The U.S. is not alone in this shift. The U.S. Mint’s decision aligns with a global trend—countries like Canada, Australia, and New Zealand have already retired their lowest denominations, transitioning smoothly to rounded cash systems. By following suit, the United States reduces unnecessary production costs without altering the value of everyday purchases. Importantly, every penny already in circulation remains legal tender indefinitely, and will continue to be accepted for payments across the country, ensuring that no one’s pocket change loses worth overnight.
This shift is less about taking something away and more about adapting to the way people already spend and save. The move signals a step toward greater efficiency, and it sets the stage for understanding how these small adjustments ripple through our daily lives.
How Does This Impact Everyday Transactions?
As pennies slowly fade from circulation, the practical impact will be felt most in face-to-face transactions. Businesses that still rely on cash sales may begin rounding totals to the nearest five cents when exact change isn’t available (e.g., $10.02 rounded to $10.00; $10.03 to $10.05). While this may sound like a major shift, most consumers will experience virtually no change—purchases made by card or mobile payment remain unaffected, and total costs will still balance out evenly over time.
For local shops and customers who prefer paying with cash, the transition will take some getting used to, but the goal is simplicity, not disruption. The U.S. Mint’s decision encourages efficient use of existing coins and reinforces the value of keeping them in motion. In essence, the penny’s gradual exit is about adjusting to the way money truly moves today—preparing communities for what comes next in managing their change and keeping commerce steady.
Keeping Coins in Circulation Locally
When new coins slow in production, the change already circulating in our towns becomes the backbone of daily commerce. Every coin sitting untouched in a jar or drawer is a piece of currency temporarily removed from the local economy. When multiplied across millions of households, that dormant change can make a noticeable difference for small businesses that rely on steady access to coins for transactions and cash drawers.

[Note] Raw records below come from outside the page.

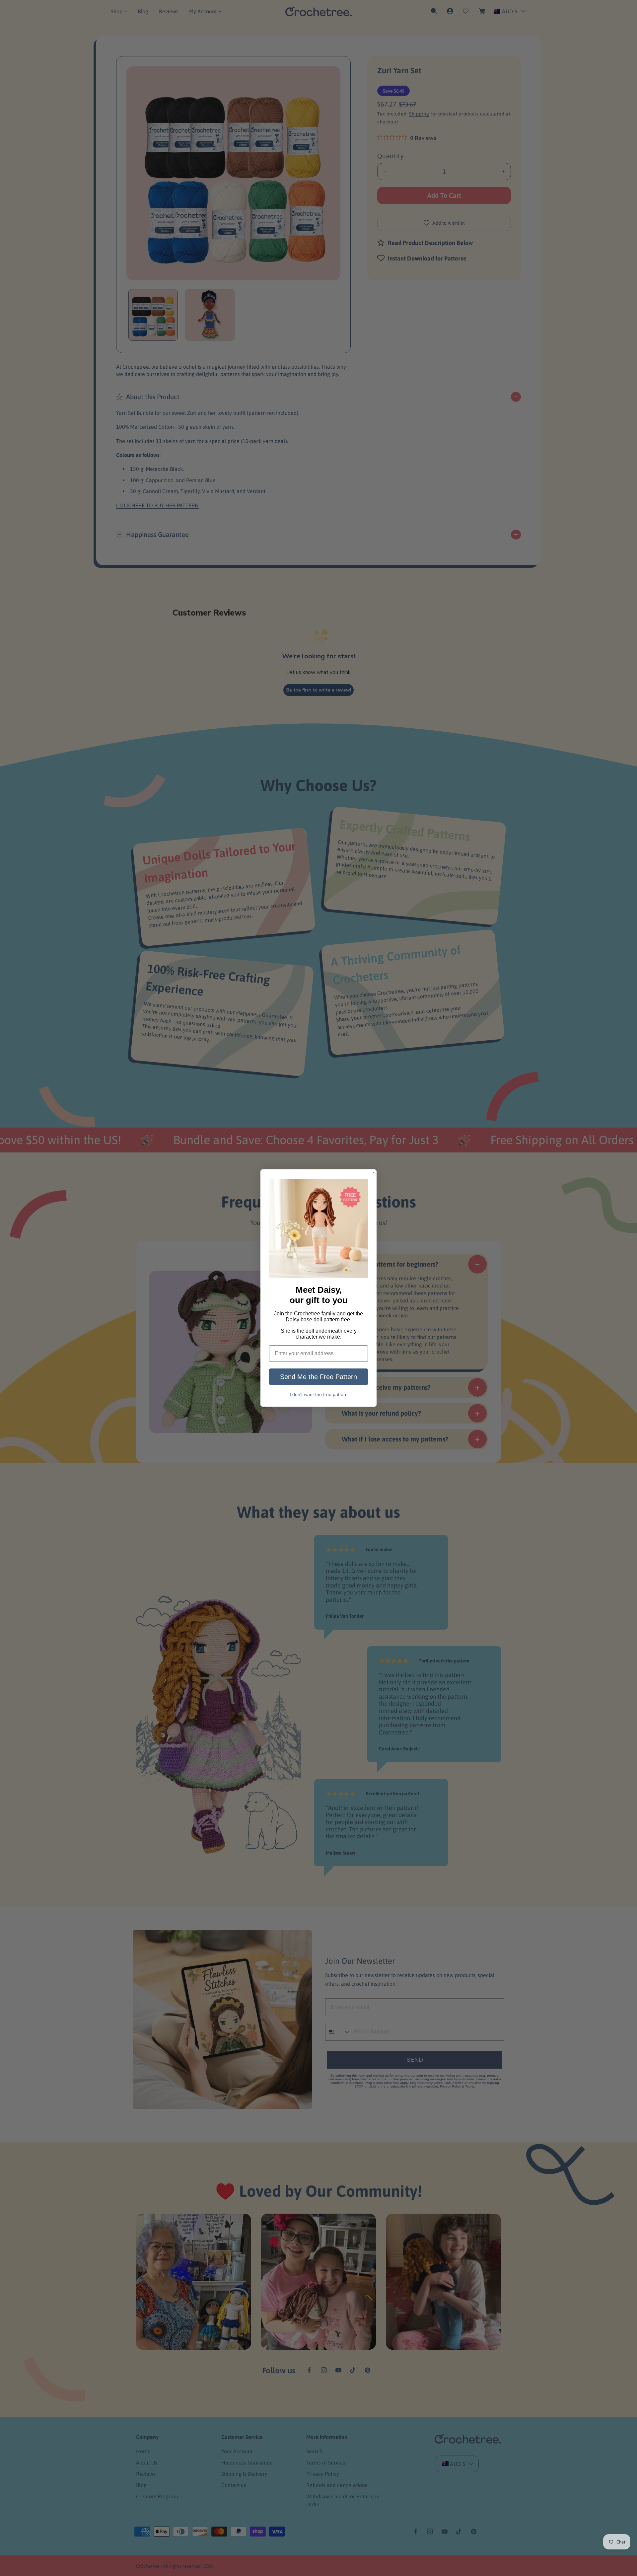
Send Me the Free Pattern (318, 1376)
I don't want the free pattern (319, 1394)
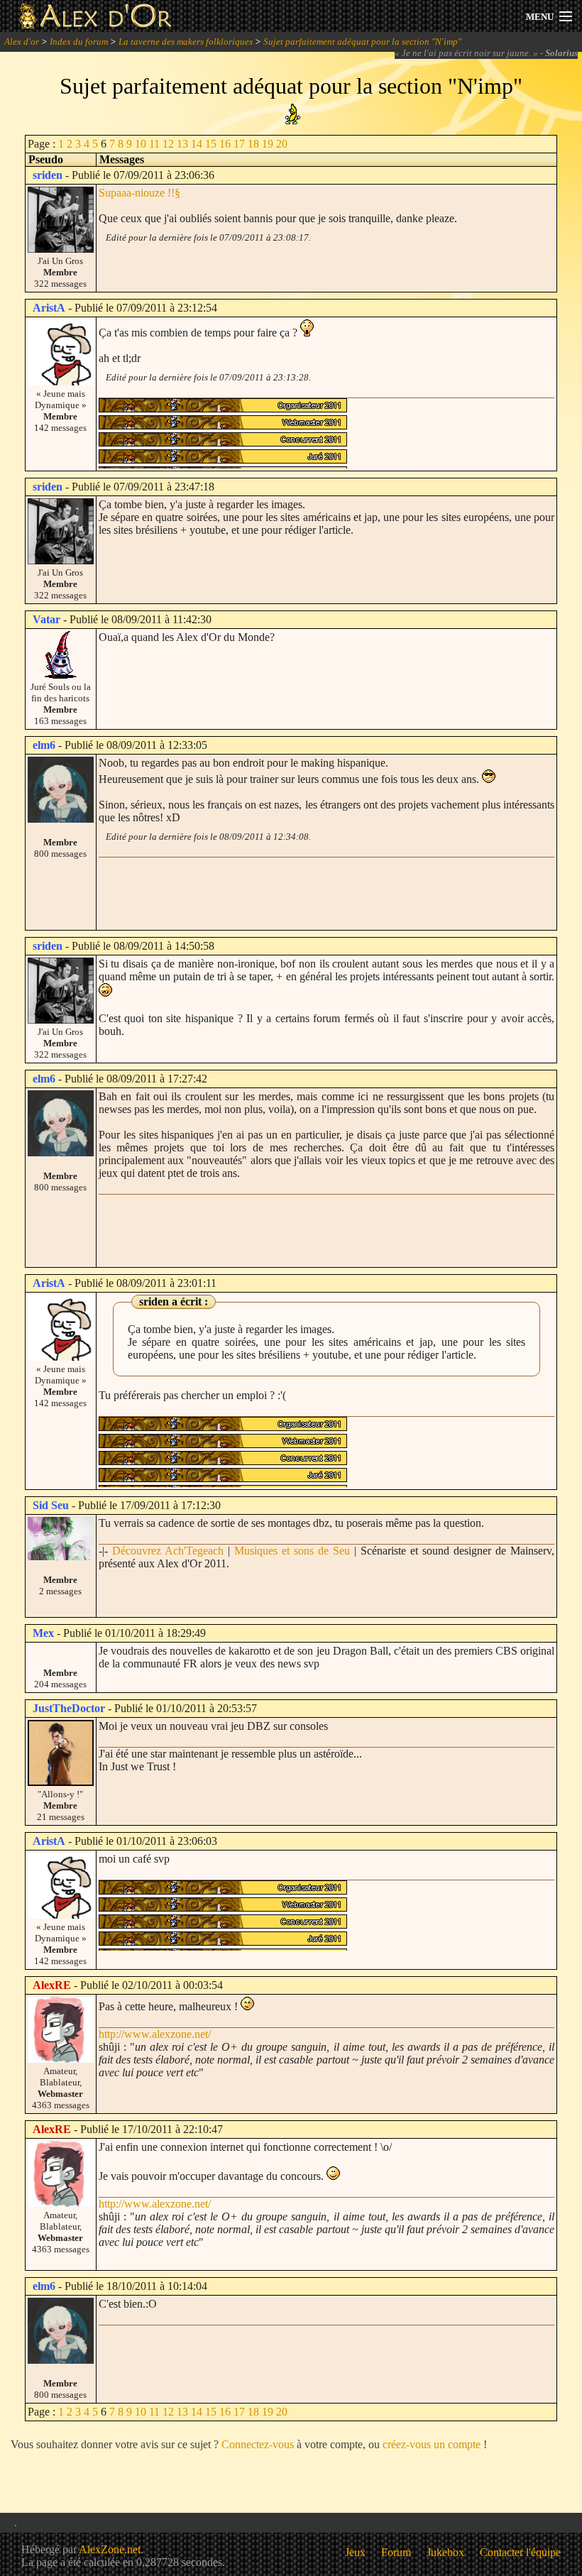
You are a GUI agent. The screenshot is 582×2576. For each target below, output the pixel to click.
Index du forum (79, 41)
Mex (43, 1633)
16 (225, 144)
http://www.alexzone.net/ (155, 2034)
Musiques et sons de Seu (292, 1551)
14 (196, 144)
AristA (49, 308)
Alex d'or (21, 41)
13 (182, 144)
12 (168, 144)
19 (267, 144)
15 (210, 144)
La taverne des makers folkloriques (186, 41)
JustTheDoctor (69, 1708)
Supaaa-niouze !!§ (139, 193)
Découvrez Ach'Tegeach (168, 1551)
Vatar (46, 619)
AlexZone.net (110, 2549)
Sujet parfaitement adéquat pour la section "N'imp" (362, 41)
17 (239, 144)
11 (154, 144)
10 (140, 144)
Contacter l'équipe (520, 2552)
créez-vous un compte (432, 2444)
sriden (47, 175)
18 (253, 144)
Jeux (355, 2552)
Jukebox (445, 2552)
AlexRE (52, 1985)
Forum (396, 2552)
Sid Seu (51, 1505)
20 (281, 144)
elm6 (44, 745)
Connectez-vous (257, 2444)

Temporary coin shortages, most notably during the pandemic, showed how quickly supply gaps can ripple through local economies—forcing stores to round more frequently or limit cash transactions altogether. Now, with fewer new coins entering circulation, the importance of reintroducing those idle pennies, nickels, dimes, and quarters into the financial system is greater than ever. Even a single jar of loose change can add meaningful supply to the local coin pool. Turning in loose change helps maintain balance in the local flow of cash, keeping transactions smooth and ensuring everyone can still pay and get change without interruption.
It’s a small but meaningful way to contribute to the health of the local economy. By simply exchanging what’s already in your home, you’re helping your community stay liquid and connected, supporting both neighborhood shops and everyday convenience for those around you.
BankSouth’s Role in Supporting the Community
BankSouth’s response to the penny’s discontinuation focuses on keeping the local economy moving to allow for as smooth a transition as possible. To support the community and its businesses, the Lake Oconee branch is waiving the fee for its coin-counting machine for non-customers through December 31, 2025. Normally, a 7% fee applies to non-customer transactions, but this temporary change makes it easier for anyone to bring in their spare change and help replenish the local coin supply.
This initiative isn’t just about convenience—it’s about ensuring that every cent continues to serve the community. By turning in coins that might otherwise sit idle, residents directly support small businesses and neighbors alike, helping keep day-to-day transactions smooth. It’s a small gesture with an outsized effect, one that shows how local action can sustain the strength and stability of a shared economy.